To start with, I will answer the first task which instructs me to determine how many matchsticks are in each of Gemma's pictures. My method will be to simply count the number of matchsticks in each diagram, so that I can have a basis for comparing the number of matchsticks in each pattern and then investigate how they relate to the number of matchsticks in patterns with different widths. I can show my initial results as follows:
I notice that there is a relationship between the width of the pattern and the number of matchsticks used. Obviously, as the picture gets wider, more matchsticks are used; but they are not in a direct relationship.

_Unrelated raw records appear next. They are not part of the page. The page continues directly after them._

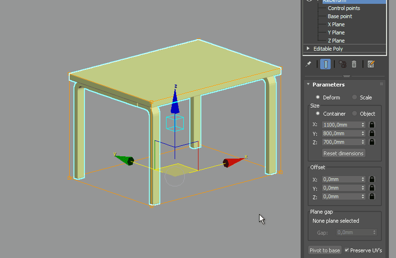Click the blue Z axis gizmo arrow
Image resolution: width=396 pixels, height=258 pixels.
[175, 100]
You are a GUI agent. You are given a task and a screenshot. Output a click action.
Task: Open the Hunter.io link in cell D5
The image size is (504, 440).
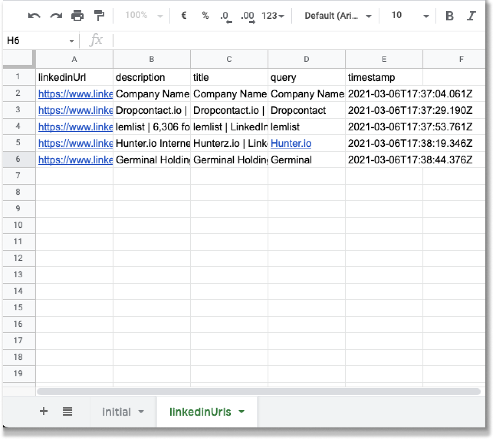click(x=291, y=143)
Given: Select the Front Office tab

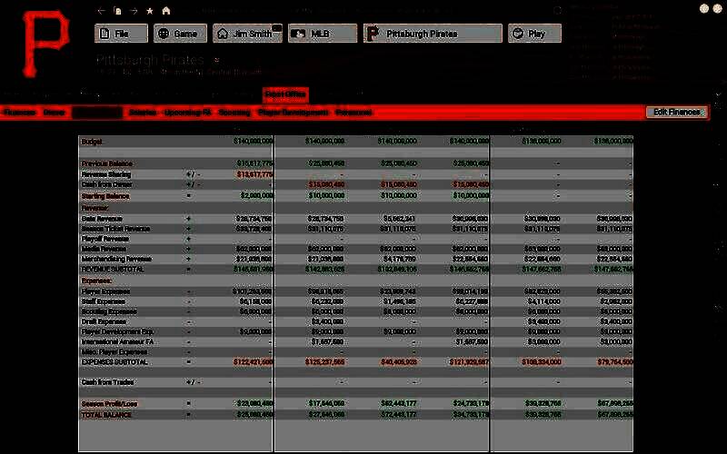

In a direct relationship, if a diagram that is one matchstick wide has 6 matchsticks, then it could be expected that one that is 2 matchsticks wide would have 12, and one that is 3 matchsticks wide would have 18. Mathematically, this could be expressed as the number of matchsticks (n) is equal to 6 times the number of widths (w), or: n=6(w). This formula works for the first picture, but is not accurate for the other two. Clearly, there is a relationship of increasing linear proportions, but it is made more complicated by the fact that each pattern of matchsticks shares a common side. This explains why the sequence is not 6, 12, 18, 24, 30, and 36. Any mathematical or formula representation will have to account for the fact that after the first unit, each additional unit of width lacks the two matchsticks it has in common with its neighbor. I think I should use algebra to try and explain this relationship because it is useful in understanding quantitative relationships, and I think a simple linear function will work.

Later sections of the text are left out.